好きな髪型は?
四月も半分を過ぎた頃、今日も奏さんは僕の部屋を訪れていた。
前回は奏さんが料理をしてくれたので今日は僕の番だ。
僕が台所で調理をしている時だった。
「ねぇ、透君」
リビングで課題に取り組んでいるはずの奏さんに声を掛けられそちらに視線を移した。
僕が自分の事を見ている事を確認した奏さんはニヤッとするとゆっくりと髪の毛を一つ結びにし始めた。

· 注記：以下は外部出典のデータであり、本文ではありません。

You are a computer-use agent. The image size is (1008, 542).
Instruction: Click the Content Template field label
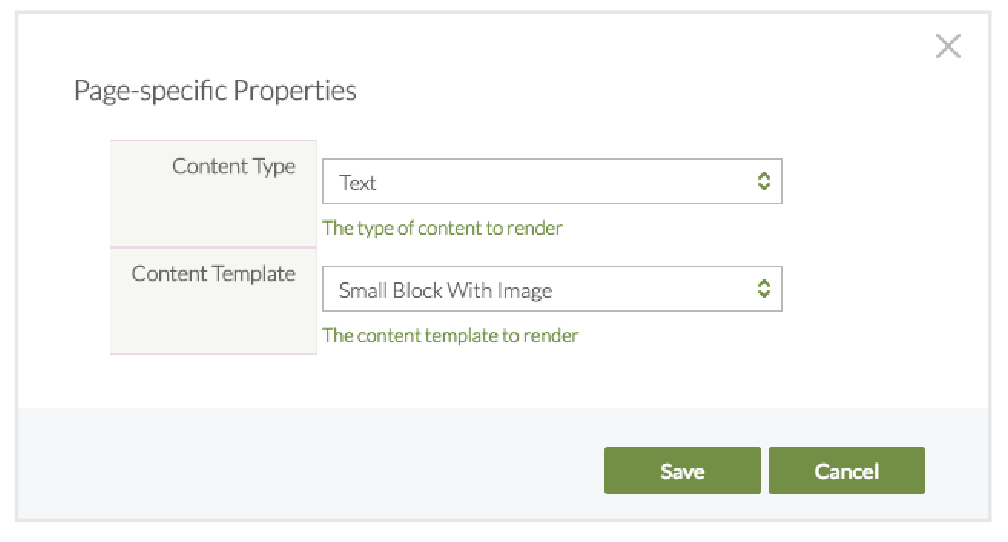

わざとそうやっているのは分かっているのに、その仕草に僕はドキッとしてしまう。
「ポニーテールどう? 似合ってる? ……顔を赤くしてどうしたの」
奏さんはわざとらしく聞いてくる。
こうなってくると僕もやられっぱなしではいられない。
「いえ、何でもないです。ところで、次の僕の料理当番の時はピーマンの肉詰めを作ろうと思います」
すると奏さんは楽しそうな顔から一転して顔が青くなった。
「ごめんなさい、ふざけ過ぎました! もうしないのでピーマンだけは許してください!」
奏さんはピーマンが大の苦手なのだ。
奏さんが大人しくなったのを見て、僕は調理を再開させた。
夕食を終えた後、僕は高校の宿題、奏さんは大学の課題にそれぞれ取り組み始めた。
しばらく経つと奏さんは「休憩〜」と言って、パソコンから視線を上げた。
僕は宿題に取り組んでいた手を止め、「コーヒーを淹れてきますね」と席を立つ。
コーヒーを奏さんに手渡すと奏さんは「ありがとう」と言って受け取った。
コーヒーを一口飲むと奏さんが口を開いた。
「さっきの髪の毛を結ぶ仕草のくだりで思ったけど、透君の好きな髪の結び方って何?」
そう問われて僕は腕を組んで考える。
「結び方ですか? 考えた事無かったです。そもそも結び方の知識もあまりないですよ。知っているのはポニーテール、ツインテールとか三つ編みくらいですかね」
僕が言うと奏さんは「成程」と一言言って、髪を結び始めた。
高い位置で二つに結ばれたツインテールだ。
大人っぽい顔立ちの奏さんがツインテールにすると普段感じない幼さを感じ、可愛らしく見える。
「どう?」と聞く奏さんに対して僕は「素敵ですよ」と返す。
「嬉しい事を言ってくれているけど、ポニーテール程の反応ではないかな」
そう言うと奏さんはそのまま三つ編みにした。
「これは?」と聞く奏さんに対して「三つ編みも素敵です」と僕は返す。
「うーん、これも違うかー やっぱりこれなのかな」
奏さんはそう言いながら、ポニーテールにし始めた。
奏さんがポニーテールにすると清楚な上に奏さんの大人っぽさをさらに引き上げている気がして似合っており、ドキッとしてしまう。
「……とても素敵です」
奏さんはうんうんと頷く。
「やっぱりポニーテールが良いんだね。これから透君に会う時はこの髪型にするね」
毎回ポニーテールで来られたら心臓が持ちそうにない。
そう思った僕は「時々でいいです」と弱々しく言葉を返すのだった。